PASSAGE SHOWN:
----------
Second, the genetic difference between humans and other primates is not so big, so is it surprising that the mito's sequences are closely related?
Furthermore I want to tell you I like your blog, excellent!
I'm glad you like it and you've asked a good question.
Stay tuned, we'll take a look in a week or two.
Do you know if there is a simple way to use BLAST to compare NON-matching mito DNA between species? e.g., if I compare a lemur to a lungfish to get one set of non-matching DNA, compare the same lemur to a salamander to get a second set, and then compare these two sets of DNA to each other for similarity?
I think so. If a complete mitochondrial genome sequence is availalbe for a species, you could make a map like this:
1__________100*******150___________300*************400_____________500
and identify the regions that match (****) between two species.
Then you could use the sequence coordinates to pull out the regions that didn't match (1-100, 150-300, and 400-500). You can use BLAST to compare those "unmatching sequences" to whatever species you want.
Thanks - that works!
----------
INFORMATION GIVEN:

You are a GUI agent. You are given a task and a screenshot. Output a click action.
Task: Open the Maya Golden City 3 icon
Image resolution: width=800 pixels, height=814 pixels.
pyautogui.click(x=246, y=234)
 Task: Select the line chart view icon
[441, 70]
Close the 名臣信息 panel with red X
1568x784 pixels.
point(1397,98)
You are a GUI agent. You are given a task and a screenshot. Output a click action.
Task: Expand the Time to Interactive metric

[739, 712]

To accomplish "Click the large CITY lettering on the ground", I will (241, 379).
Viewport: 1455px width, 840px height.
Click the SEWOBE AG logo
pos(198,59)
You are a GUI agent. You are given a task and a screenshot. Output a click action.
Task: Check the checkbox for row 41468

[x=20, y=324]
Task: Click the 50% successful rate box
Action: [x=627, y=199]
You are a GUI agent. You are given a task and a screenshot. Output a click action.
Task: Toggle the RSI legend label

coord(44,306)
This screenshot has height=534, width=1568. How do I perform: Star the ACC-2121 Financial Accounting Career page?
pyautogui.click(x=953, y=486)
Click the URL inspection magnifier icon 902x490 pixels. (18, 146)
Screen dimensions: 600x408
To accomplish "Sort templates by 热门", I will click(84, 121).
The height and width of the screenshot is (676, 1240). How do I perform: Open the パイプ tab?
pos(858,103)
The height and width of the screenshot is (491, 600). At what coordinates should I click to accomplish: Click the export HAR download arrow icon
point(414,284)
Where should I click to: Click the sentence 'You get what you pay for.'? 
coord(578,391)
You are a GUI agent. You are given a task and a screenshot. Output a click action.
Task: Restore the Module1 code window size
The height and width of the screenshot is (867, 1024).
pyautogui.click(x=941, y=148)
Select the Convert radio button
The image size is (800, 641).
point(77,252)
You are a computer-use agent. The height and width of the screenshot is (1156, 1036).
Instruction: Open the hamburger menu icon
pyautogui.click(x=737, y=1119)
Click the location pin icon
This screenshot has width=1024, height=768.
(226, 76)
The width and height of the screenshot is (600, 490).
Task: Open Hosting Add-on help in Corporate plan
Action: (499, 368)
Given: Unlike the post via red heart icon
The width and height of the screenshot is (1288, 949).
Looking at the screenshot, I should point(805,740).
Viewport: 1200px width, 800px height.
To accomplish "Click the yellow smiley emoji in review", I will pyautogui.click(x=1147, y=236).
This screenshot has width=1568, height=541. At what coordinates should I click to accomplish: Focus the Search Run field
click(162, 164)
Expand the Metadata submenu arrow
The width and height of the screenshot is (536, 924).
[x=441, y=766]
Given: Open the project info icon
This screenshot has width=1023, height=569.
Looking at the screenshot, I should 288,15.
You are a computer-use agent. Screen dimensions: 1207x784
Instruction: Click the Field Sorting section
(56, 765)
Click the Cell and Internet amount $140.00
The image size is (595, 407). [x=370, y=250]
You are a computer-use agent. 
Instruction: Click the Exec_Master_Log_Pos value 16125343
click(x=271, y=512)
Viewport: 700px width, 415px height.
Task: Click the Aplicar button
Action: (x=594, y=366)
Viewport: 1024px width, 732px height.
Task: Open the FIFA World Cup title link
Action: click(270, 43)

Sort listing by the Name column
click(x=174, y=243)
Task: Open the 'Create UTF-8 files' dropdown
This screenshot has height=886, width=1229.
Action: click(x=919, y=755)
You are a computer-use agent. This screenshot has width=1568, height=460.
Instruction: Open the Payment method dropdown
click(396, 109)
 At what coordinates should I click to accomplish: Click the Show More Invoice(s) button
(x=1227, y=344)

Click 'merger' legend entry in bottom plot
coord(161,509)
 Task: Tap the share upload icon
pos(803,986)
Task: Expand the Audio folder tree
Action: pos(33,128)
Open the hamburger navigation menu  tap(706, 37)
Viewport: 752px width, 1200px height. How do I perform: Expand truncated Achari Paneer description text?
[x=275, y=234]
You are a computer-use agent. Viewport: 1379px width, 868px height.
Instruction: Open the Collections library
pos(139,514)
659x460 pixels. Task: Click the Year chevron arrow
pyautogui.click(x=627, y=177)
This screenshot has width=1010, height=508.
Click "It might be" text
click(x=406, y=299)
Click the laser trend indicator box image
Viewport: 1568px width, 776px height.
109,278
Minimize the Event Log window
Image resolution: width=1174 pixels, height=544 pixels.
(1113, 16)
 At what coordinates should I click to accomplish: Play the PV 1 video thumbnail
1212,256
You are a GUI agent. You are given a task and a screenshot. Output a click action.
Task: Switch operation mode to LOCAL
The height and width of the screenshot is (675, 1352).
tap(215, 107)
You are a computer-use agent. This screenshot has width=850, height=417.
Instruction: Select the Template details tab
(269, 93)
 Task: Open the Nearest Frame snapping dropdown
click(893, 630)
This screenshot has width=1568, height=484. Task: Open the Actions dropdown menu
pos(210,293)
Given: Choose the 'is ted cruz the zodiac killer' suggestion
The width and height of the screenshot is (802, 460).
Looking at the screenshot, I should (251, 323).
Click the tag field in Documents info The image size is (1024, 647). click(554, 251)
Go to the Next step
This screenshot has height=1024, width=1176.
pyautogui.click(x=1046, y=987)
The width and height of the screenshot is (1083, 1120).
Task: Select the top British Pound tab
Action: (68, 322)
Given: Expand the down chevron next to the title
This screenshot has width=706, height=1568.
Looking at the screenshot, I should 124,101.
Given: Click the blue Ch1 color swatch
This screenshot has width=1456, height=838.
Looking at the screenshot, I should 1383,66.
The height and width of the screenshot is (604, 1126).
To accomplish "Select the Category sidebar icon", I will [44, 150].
----------
TASK REQUIREMENTS:
A - In the thread on comparing mitochondrial DNA with BLAST:
(i) Within what time does the reply promise to look at the question about primate mitochondrial sequences?
(ii) In the first comparison proposed, which species is the lemur compared to?
(iii) In the sample map, which coordinate ranges did not match?
B - Pick up the thread on comparing mitochondrial DNA with BLAST after its last line and carry it forward.

TASK ANSWERS:
A -
(i) A week or two.
(ii) A lungfish.
(iii) 1-100, 150-300, and 400-500.

B -
Hi,
I have a short motif from human Alu sequence. How can we find out sequence similarities in primates?
This is the motif: ATCGAGACCATCCCGGCTAAAA
Please let me know, Thanks
I know a couple of ways.
First, you can use blastn. But, since the sequence is pretty short you'll have to adjust the parameters. Remove the low complexity filter, increase E value as high as it will go, and use the smallest word size you can find.
I did this against the chimp genome at the NCBI and got over 10,000 results and some are exact matches.
The second thing, I would try is to go to the UCSC genome browser. Pick the chimp genome (or whatever primate you want). Type Alu in the text window and push the return key. You'll see where Alus are located on all the chimp chromosomes.